Vitex negundo, commonly called chaste tree, is a deciduous shrub or small, multi-trunked tree which typically grows to 3 m (10') tall in warm winter climates. In cold winter areas (especially USDA Zones 5-6), it is more often grown as a 0,90 - 1,50 m (3-5') tall woody perennial.
Features compound palmate, grayish-green leaves with 3-5 lance-shaped leaflets (each leaflet to 10 cm (4") long) and tiny, fragrant, bluish-lavender lowers appearing in loose panicles in mid to late summer.
This species is generally less ornamental than Vitex agnus-castus but may be slightly hardier.

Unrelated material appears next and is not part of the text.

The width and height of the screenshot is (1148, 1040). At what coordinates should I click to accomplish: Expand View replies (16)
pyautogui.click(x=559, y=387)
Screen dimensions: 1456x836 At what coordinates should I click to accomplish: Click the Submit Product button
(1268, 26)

Genus name comes from the Latin name for V. agnus-castus or chaste tree.
Best grown in loose, medium moisture, well-drained soils in full sun. Plant in a sheltered location in USDA Zones 5-6 wherein this shrub is not reliably winter hardy and often suffers winter die back or dies to the ground in severe winters.
May be regularly pruned to the ground in early spring and grown in the manner of an herbaceous perennial.

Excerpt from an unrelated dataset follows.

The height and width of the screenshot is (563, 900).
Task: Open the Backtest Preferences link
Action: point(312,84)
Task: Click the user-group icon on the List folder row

Information source: http://www.missouribotanicalgarden.org
Genus - Vitex
Species - Negundo
Common name - Chaste Tree
Pre-Treatment - Required
Hardiness zones - 6 - 9
Height - 3 - 10' / 1 - 3 m
Spread - 3 - 8' / 1 - 2.40 m
Plant type - Shrub
Vegetation type - Deciduous
Exposure - Full Sun, Partial Sun
Growth rate - Fast
Soil PH - Acidic, Neutral, Alkaline
Soil type - Clay, loam, sand, well drained
Water requirements - Average
Landscape uses - Feature Plant, Foundation, Hedges, Mixed Border, Screening / Wind Break
Bloom season - Spring, Late Spring, Early Summer
Leaf / Flower color - Green / Purple
1. Soak in warm water for 24 hours.
2. Cold/moist stratify for 90 days in moist vermiculite or sterile soil at +2-+4C (35-40F).

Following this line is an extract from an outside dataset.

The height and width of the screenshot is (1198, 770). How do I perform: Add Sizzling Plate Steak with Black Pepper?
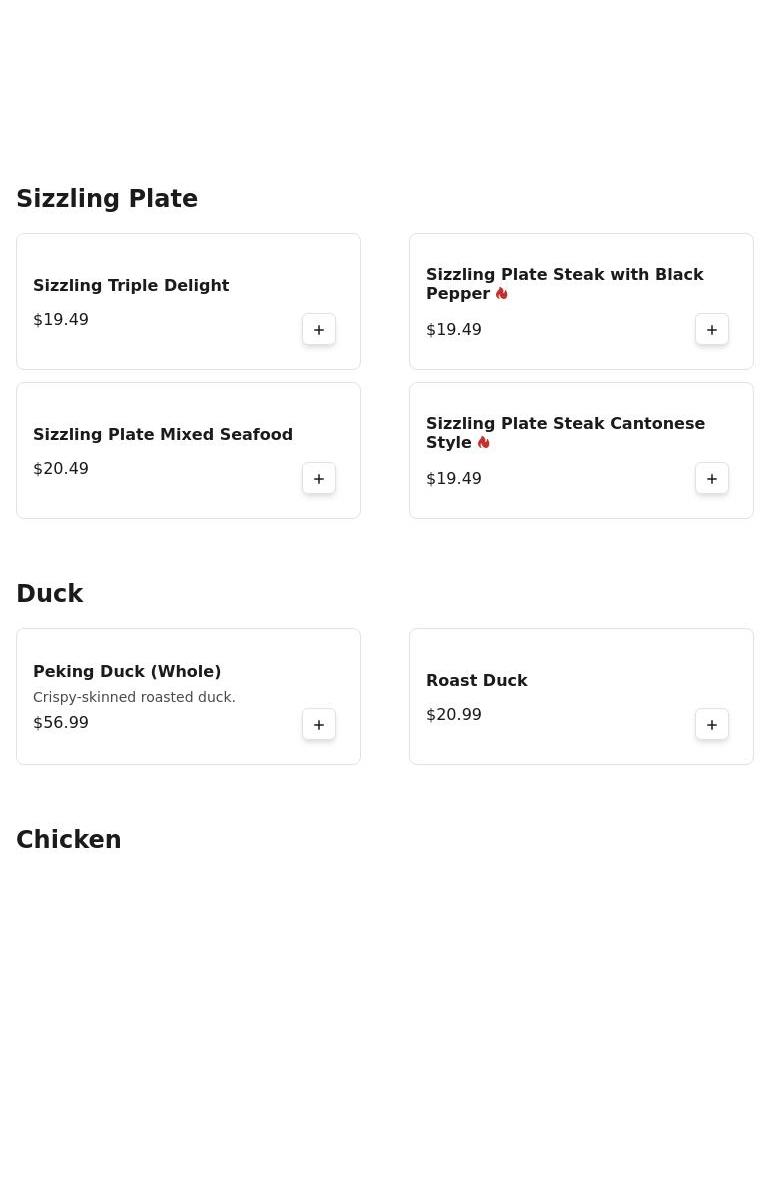[712, 330]
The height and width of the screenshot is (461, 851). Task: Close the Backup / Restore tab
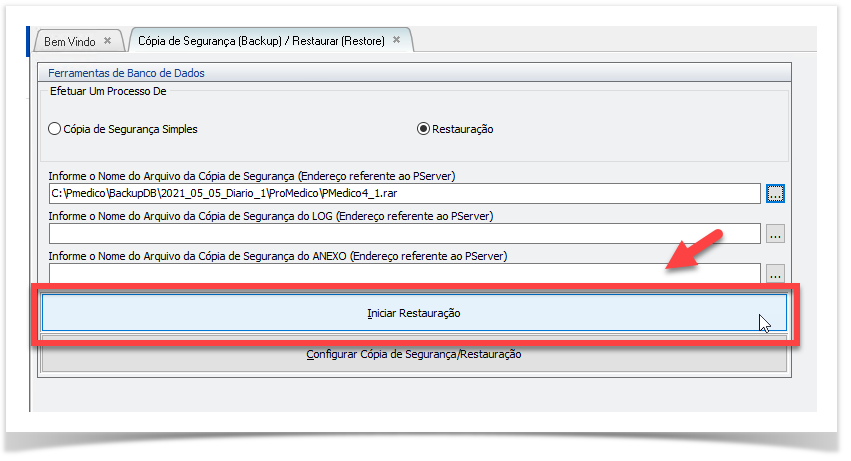[396, 40]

3. Sow vitex seeds indoors in a seed tray prepared with a layer of growing medium. Ideally, the medium should contain a combination of peat, perlite, and vermiculite. The seeds do not need direct sunlight to sprout, but they do require warmth. Be sure to keep the seeds away from drafts for 10 to 14 days.
4. Cover the seed tray with a layer of plastic wrap. The idea here is to maintain a moist environment, but be careful. The minute you notice sprouting beginning to occur, remove the plastic immediately. Otherwise, your tender seedlings may succumb to a form of fungal infection known as damp off.
Place the newly sprouted seedlings in an area free of drafts where they will receive several hours of sunlight each day. If this is not possible, then you'll need to provide artificial light with plant lights, which can be found in garden supply centers.